Des questions de politique culturelle aux États-Unis abordées pas le biais d'une critique sévère mais juste du système américain.

Arts, inc. Il y a des titres qui frappent fort et sonnent juste. Associer dans une même formule l’art et le symbole du capitalisme américain, le fameux Inc., comme on dirait en France "Société Anonyme", est non seulement habile, mais aussi efficace. Slogan et résumé à la fois, tag et catch phrase, Arts, inc. est un choix de titre judicieux pour ce premier livre de Bill Ivey.

Personne ne connaît, en Europe, Bill Ivey et il n’y a rien d’anormal à cela. Américain, Ivey vient de l’industrie de la musique country à Nashville, dans le Tennessee. Il a été président de l’American Folklore Society et le directeur de la Country Music Foundation, le lobby national de la musique country. C’est un homme discret, c’est un homme du Sud, longtemps un homme de l’ombre. En janvier 1998, le président Bill Clinton le repère pourtant (il fut le gouverneur de l’État voisin, l’Arkansas) et en fait son Malraux, ou son Jack Lang, bref son "ministre de la Culture".

Le titre de ministre, Ivey ne l’a en fait jamais eu : il a été nommé président de l’agence culturelle fédérale qui est en charge des arts – ce qui correspond au poste le plus proche de ce que nous appelons ministre de la Culture. Le titulaire de ce petit maroquin doit quand même être nommé par le président et confirmé par le Congrès, ce qui à Washington n’est pas rien. Mais l’agence n’est qu’une maigre copie de ce que nous nommons ministère : elle n’en a ni les prérogatives, ni le budget. Ivey ne peut nommer aucun directeur de musée, de bibliothèque ou de théâtre, n’a pas de pouvoir administratif ni de pouvoir de sanction. Il est à peine un directeur d’administration centrale. Mais là n’est pas l’essentiel.

Extrait des données:
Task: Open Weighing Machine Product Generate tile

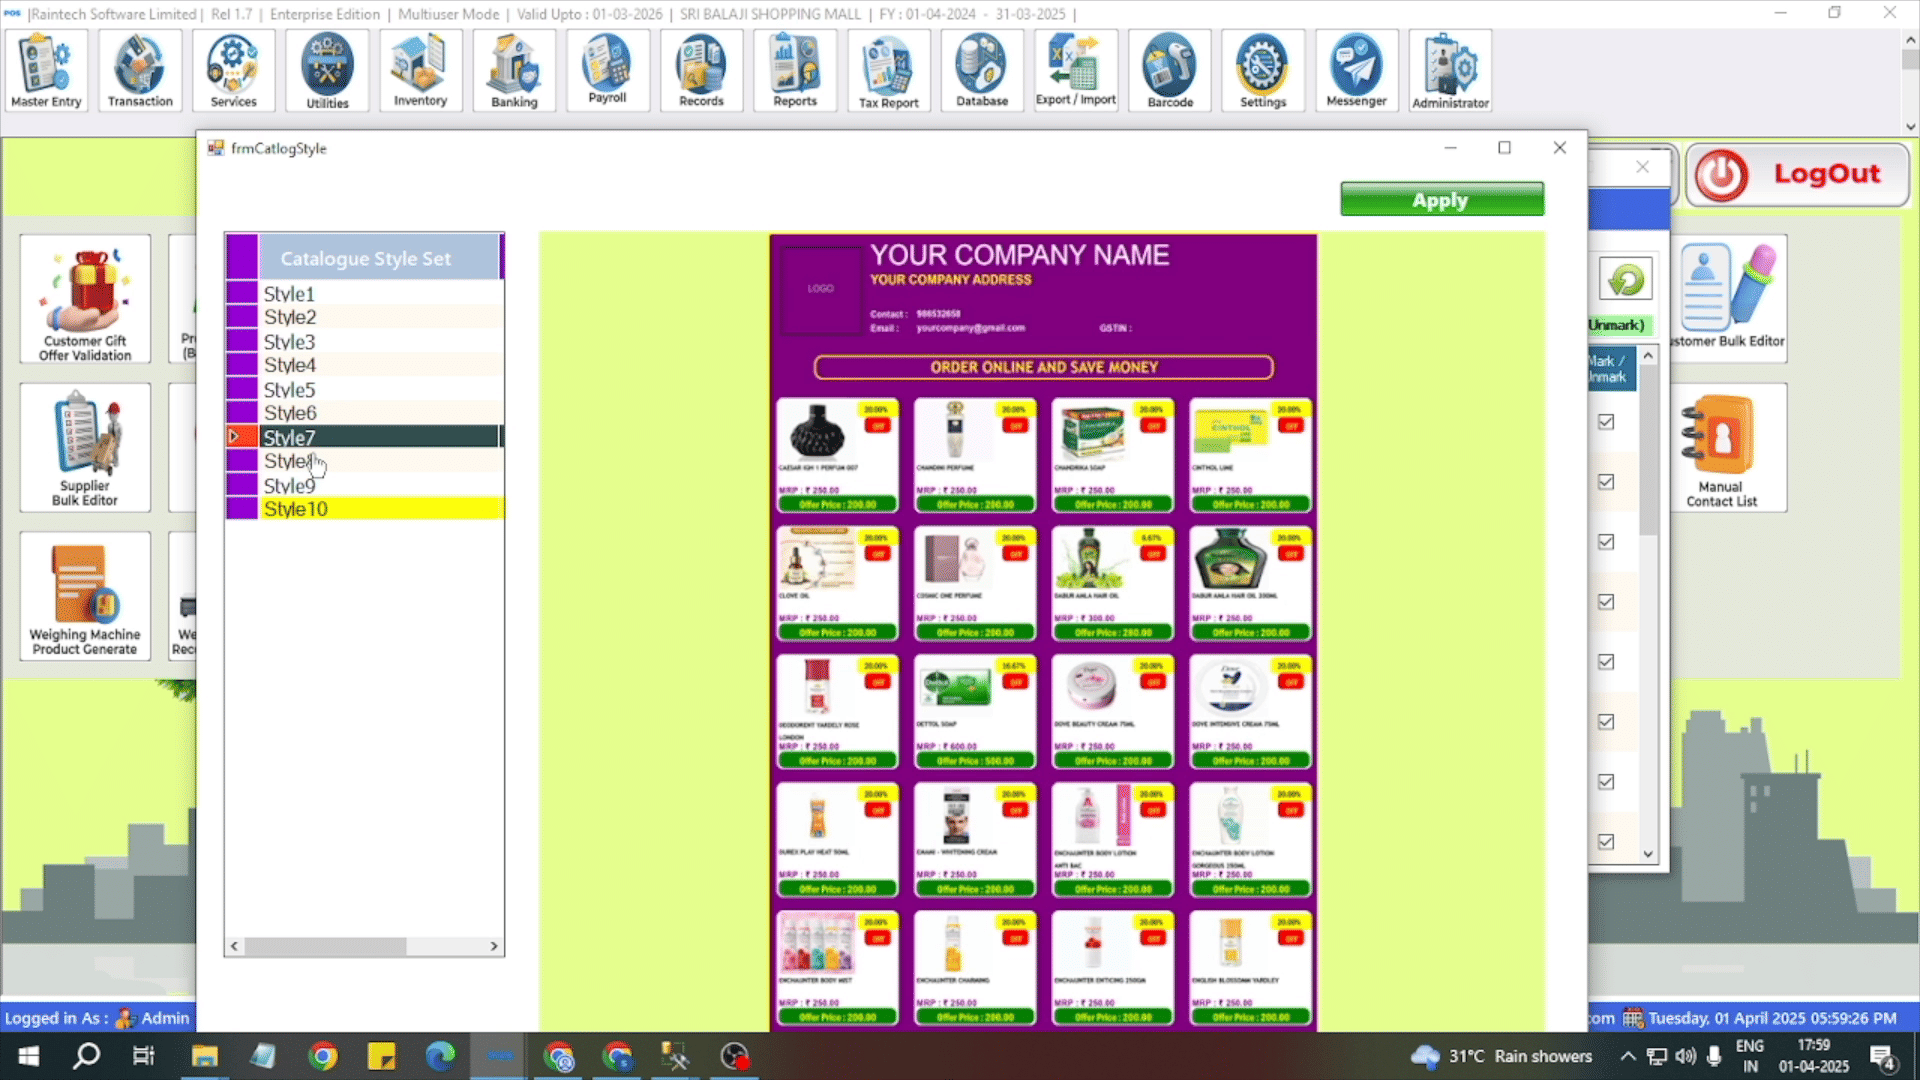Action: pyautogui.click(x=85, y=596)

Consigne: Recopiez l'article sur Arts, inc. en entier, sans en modifier un seul mot.

Réponse:
Des questions de politique culturelle aux États-Unis abordées pas le biais d'une critique sévère mais juste du système américain.

Arts, inc. Il y a des titres qui frappent fort et sonnent juste. Associer dans une même formule l’art et le symbole du capitalisme américain, le fameux Inc., comme on dirait en France "Société Anonyme", est non seulement habile, mais aussi efficace. Slogan et résumé à la fois, tag et catch phrase, Arts, inc. est un choix de titre judicieux pour ce premier livre de Bill Ivey.

Personne ne connaît, en Europe, Bill Ivey et il n’y a rien d’anormal à cela. Américain, Ivey vient de l’industrie de la musique country à Nashville, dans le Tennessee. Il a été président de l’American Folklore Society et le directeur de la Country Music Foundation, le lobby national de la musique country. C’est un homme discret, c’est un homme du Sud, longtemps un homme de l’ombre. En janvier 1998, le président Bill Clinton le repère pourtant (il fut le gouverneur de l’État voisin, l’Arkansas) et en fait son Malraux, ou son Jack Lang, bref son "ministre de la Culture".

Le titre de ministre, Ivey ne l’a en fait jamais eu : il a été nommé président de l’agence culturelle fédérale qui est en charge des arts – ce qui correspond au poste le plus proche de ce que nous appelons ministre de la Culture. Le titulaire de ce petit maroquin doit quand même être nommé par le président et confirmé par le Congrès, ce qui à Washington n’est pas rien. Mais l’agence n’est qu’une maigre copie de ce que nous nommons ministère : elle n’en a ni les prérogatives, ni le budget. Ivey ne peut nommer aucun directeur de musée, de bibliothèque ou de théâtre, n’a pas de pouvoir administratif ni de pouvoir de sanction. Il est à peine un directeur d’administration centrale. Mais là n’est pas l’essentiel.